Many researchers don’t fully understand why some people develop prediabetes and type 2 diabetes and others don’t develop it. It is clear that certain factors increase the risk of prediabetes …such factors include weight and inactivity.
The more fatty tissue you have the more resistant your cells become to insulin. The less active you are the greater your risk. Physical activity helps you to control your weight, uses up glucose as energy and makes your cells more sensitive to insulin. Exercising less than three times a week may increase your risk of type 2 diabetes.
Your risk increases as you get older. This may be because you tend to exercise less, lose muscle mass and gain weight as you age. But type 2 diabetes is also increasing dramatically among children, adolescents and younger adults. If you developed gestational diabetes when you were pregnant, your risk of developing prediabetes and type 2 diabetes later increases. So if you gave birth to a baby weighing more than 9 pounds (4 kilograms), you’re also at risk of type 2 diabetes.
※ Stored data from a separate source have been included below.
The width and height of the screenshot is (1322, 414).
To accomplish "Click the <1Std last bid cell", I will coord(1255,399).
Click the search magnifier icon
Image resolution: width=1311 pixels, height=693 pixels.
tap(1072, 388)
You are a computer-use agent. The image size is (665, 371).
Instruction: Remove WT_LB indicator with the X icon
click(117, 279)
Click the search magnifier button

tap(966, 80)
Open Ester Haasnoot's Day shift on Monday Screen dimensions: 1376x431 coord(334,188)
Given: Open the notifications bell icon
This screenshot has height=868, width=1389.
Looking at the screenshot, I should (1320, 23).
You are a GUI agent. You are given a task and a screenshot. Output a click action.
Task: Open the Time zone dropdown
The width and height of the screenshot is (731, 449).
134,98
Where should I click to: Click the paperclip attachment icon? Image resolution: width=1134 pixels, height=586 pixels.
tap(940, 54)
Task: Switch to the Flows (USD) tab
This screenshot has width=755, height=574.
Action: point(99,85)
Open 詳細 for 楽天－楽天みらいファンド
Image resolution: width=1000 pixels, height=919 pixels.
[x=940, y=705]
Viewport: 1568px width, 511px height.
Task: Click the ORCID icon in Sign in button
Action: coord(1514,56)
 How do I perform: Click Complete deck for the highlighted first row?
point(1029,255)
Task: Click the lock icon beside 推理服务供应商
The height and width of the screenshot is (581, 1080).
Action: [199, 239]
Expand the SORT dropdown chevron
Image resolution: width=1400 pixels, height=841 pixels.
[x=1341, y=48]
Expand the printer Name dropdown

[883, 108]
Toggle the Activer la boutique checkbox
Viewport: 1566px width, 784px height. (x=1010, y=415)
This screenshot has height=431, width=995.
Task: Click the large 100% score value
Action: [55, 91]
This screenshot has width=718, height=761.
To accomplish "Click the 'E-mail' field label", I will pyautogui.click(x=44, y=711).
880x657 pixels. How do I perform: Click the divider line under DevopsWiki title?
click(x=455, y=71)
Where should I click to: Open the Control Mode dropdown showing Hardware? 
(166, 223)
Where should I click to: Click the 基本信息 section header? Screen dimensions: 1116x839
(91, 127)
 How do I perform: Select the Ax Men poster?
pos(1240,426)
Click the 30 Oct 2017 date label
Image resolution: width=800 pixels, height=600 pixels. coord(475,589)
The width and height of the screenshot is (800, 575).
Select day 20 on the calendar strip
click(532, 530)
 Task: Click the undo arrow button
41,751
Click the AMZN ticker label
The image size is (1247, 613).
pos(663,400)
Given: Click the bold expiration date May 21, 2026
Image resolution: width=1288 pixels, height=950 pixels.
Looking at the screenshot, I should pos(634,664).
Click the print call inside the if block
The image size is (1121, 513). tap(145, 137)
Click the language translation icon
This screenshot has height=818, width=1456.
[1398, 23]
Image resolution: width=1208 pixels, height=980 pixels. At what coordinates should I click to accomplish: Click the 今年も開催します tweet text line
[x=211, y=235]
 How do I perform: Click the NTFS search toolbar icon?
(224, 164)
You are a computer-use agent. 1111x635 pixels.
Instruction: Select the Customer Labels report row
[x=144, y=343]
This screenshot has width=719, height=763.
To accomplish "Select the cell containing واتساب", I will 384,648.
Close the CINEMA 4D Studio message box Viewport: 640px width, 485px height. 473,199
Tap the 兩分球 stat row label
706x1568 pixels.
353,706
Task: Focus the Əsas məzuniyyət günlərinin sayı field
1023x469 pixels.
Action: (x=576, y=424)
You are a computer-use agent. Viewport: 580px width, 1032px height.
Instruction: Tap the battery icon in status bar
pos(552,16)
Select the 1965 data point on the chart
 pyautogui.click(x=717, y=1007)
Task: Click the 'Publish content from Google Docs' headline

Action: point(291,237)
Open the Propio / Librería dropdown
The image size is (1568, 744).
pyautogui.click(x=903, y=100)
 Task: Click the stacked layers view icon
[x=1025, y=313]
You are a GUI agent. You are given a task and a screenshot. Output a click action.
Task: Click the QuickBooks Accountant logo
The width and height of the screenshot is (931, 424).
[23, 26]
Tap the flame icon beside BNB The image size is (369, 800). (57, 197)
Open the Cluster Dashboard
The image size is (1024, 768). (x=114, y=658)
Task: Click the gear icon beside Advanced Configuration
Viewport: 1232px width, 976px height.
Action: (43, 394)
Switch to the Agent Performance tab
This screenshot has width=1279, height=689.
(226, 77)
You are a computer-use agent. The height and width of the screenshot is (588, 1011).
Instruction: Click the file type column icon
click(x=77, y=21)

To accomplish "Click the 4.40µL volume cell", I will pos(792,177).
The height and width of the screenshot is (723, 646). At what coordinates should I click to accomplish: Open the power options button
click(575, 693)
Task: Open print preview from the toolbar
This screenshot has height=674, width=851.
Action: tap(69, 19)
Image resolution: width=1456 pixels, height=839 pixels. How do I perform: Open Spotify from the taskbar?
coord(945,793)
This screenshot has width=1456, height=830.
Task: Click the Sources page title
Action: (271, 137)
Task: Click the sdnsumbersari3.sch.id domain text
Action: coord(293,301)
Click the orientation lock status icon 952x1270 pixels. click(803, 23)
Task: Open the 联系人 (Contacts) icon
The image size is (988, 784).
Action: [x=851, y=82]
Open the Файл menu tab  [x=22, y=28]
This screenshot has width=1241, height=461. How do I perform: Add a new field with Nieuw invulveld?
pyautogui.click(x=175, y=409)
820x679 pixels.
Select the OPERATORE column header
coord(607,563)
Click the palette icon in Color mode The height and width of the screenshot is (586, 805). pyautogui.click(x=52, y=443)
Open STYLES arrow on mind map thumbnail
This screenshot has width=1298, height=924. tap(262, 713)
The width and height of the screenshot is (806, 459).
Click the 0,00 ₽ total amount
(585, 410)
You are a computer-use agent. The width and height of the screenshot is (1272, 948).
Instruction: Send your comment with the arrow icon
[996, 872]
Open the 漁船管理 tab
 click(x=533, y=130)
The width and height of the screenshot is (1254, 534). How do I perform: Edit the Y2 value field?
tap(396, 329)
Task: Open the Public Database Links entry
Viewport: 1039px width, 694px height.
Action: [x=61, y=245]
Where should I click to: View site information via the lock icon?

For women, having polycystic ovary syndrome … a common condition characterized by irregular menstrual periods, excess hair growth and obesity increases the risk of diabetes. Having blood pressure over 140/90mm Hg is also linked to an increased risk of type 2 diabetes. If you have low levels of high-density lipoprotein (HDL), or “good,” cholesterol, your risk of type 2 diabetes is higher. Low levels of HDL are defined as below 35 mg/dL.